The rising water levels in the Hylebos Creek, as caused by beaver dams, pose a threat to the road's infrastructure and the safety of drivers.
Three beavers were trapped and euthanized this week at the Federal Way site. The department is looking for one more beaver, said Matt Cleland, district supervisor for the U.S. Department of Agriculture and Wildlife Services.
Wildlife agents catch the beavers with body-grip traps, also known as Conibear traps. A beaver will die within minutes after the baited trap springs shut.
The Washington State Department of Transportation, which owns the site, was contacted by the City of Federal Way and the Puyallup tribe to address the flooding.
In 2007, the Spring Valley Restoration Project was intended to control flooding on South 373rd Street and expand the spawning grounds for salmon. WSDOT built a bridge and rerouted the creek through a culvert. Friends of the Hylebos, a local conservation group, helped plant trees and vegetation at the site.
However, beavers soon moved in and built large dams. The dams have raised the water level to just inches below the bridge while flooding the surrounding properties.
"We weren't going to remove them until the water got that close to the bridge," said Carl Ward, a biologist for WSDOT. "One of the dams is 6 feet tall and has flooded 10 acres. … They built a second dam, which made it a lot worse."
Ward acknowledged that more beavers will eventually build dams in that area.
"Chances are, they are going to come back," he said of the beavers. "They're expanding rapidly through the system and in other areas in the watershed."
(Pictured: The bridge over the Hylebos Creek on South 373rd Street in Federal Way.)
In recent decades, the beaver population has grown stronger in Washington because people aren't trapping or hunting the animals anymore. Reasons include a statewide ban on body-grip traps, Cleland said, along with the lack of a market for beaver fur. That's a reversal from the late 1800s, when unregulated trapping led to the beaver population's decline.

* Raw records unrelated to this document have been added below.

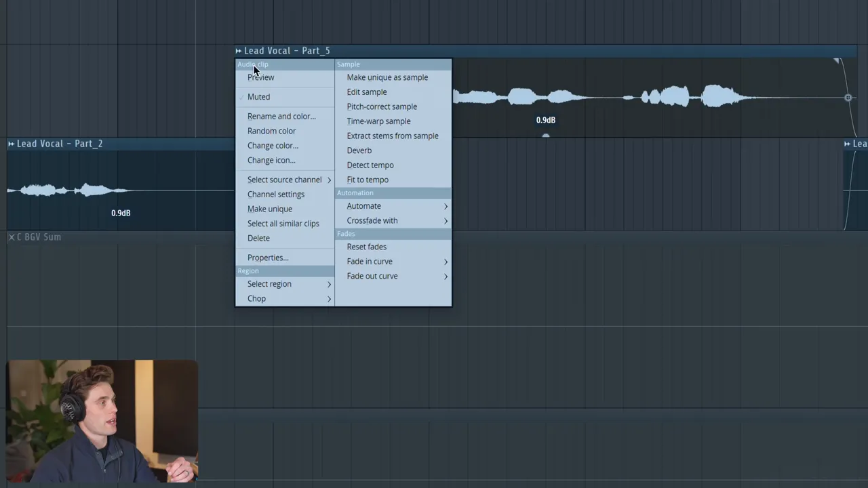Viewport: 868px width, 488px height.
Task: Pick Random color for the clip
Action: pyautogui.click(x=271, y=131)
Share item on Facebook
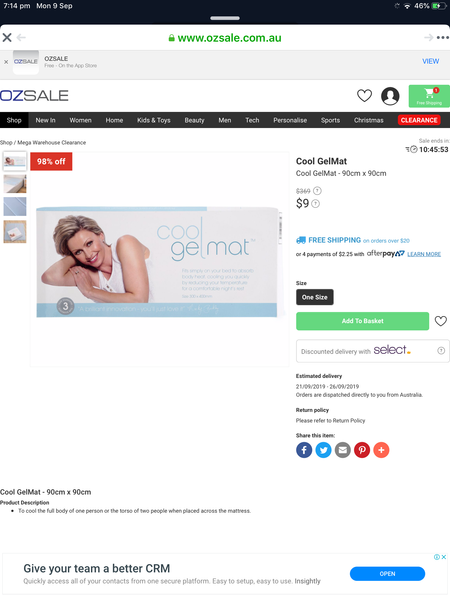This screenshot has height=600, width=450. click(x=304, y=450)
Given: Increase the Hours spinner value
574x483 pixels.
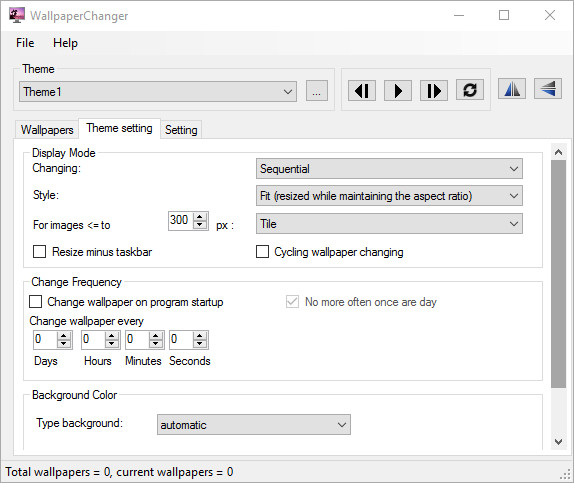Looking at the screenshot, I should click(x=112, y=335).
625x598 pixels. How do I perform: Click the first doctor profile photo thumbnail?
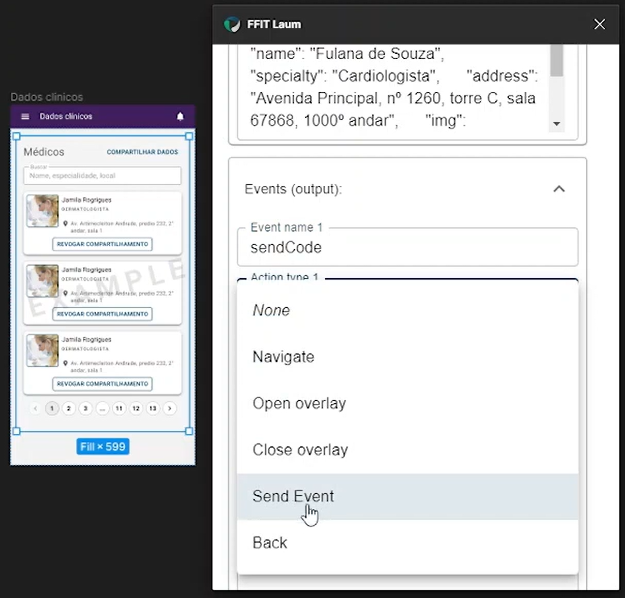43,211
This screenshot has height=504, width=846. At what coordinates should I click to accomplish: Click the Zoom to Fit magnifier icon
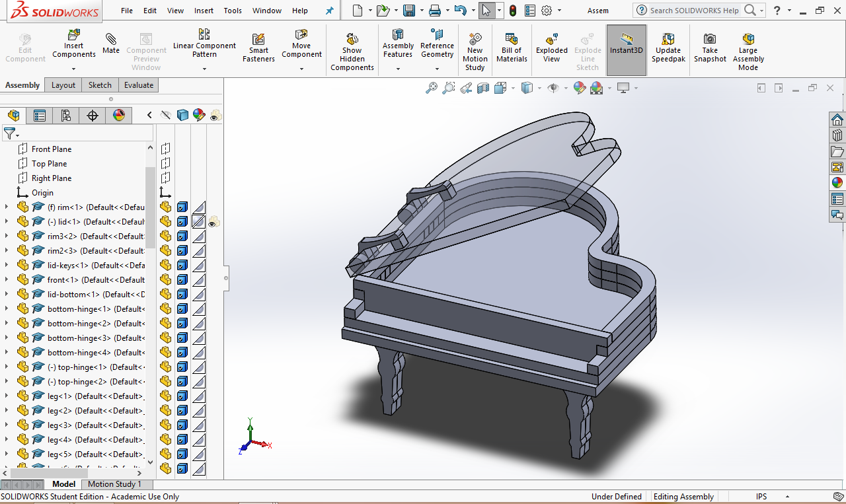432,88
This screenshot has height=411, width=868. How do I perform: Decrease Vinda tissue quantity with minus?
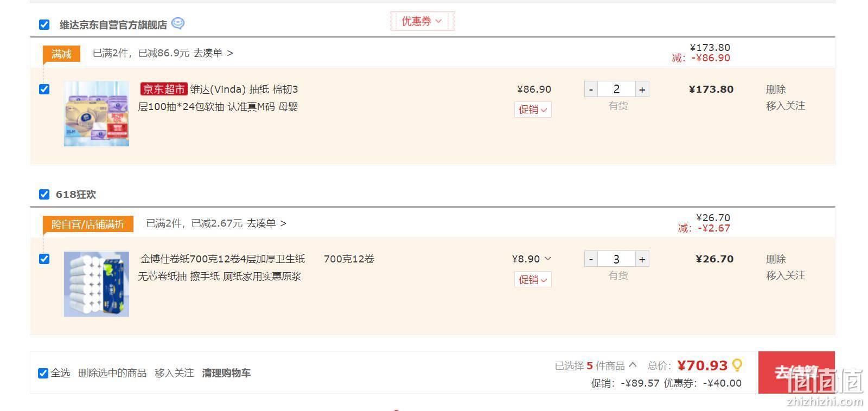591,89
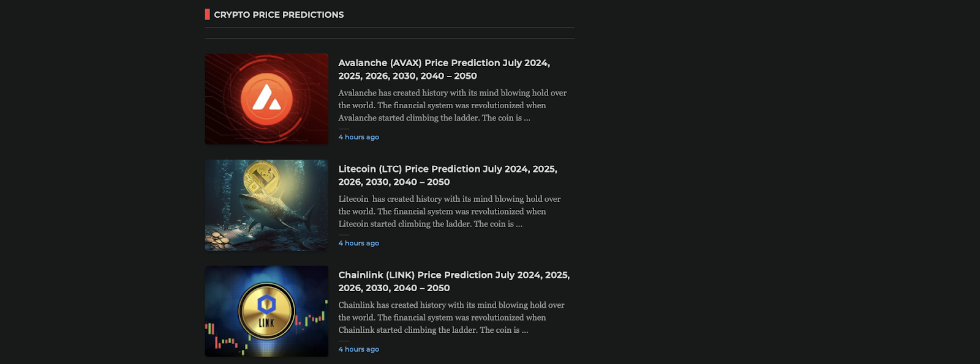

"Other than a mountain lion or a bear, beavers have no natural predators," Cleland said. "We were about the only line of population control."
Federal Way resident Randi Darmer has lived on South 373rd Street by the creek for 50 years. This is the first time beavers have caused flooding in the area, she said.
The flooded road has led to car accidents in the past because of ice. She understands the need to fix the problem, even if it means killing the beavers.
"It's a bummer for the beavers," Darmer said. "It's a catch-22. We can't have our road flooding."
Beavers are the largest rodents in North America, according to the Washington Department of Fish and Wildlife (WDFW). Adults weigh an average of 40 pounds and measure more than 3 feet long, including the tail. Large front incisors grow throughout a beaver's life, and the teeth are used to cut trees and peel bark.
By building dams, beavers flood their territory to provide underwater entrances to their dens and protect themselves from predators. Beavers have been known to build dams 10 feet high and more than 165 feet wide.
A University of Washington study titled "The Importance of Beaver Ponds to Coho Salmon Production in the Stillaguamish River Basin, Washington, USA" explores the positive relationship between beaver dams and the population of coho salmon.
"There is great potential for increasing coho salmon populations through an increase in the abundance of slow-water habitats, such as those created by beaver dams," the study concluded.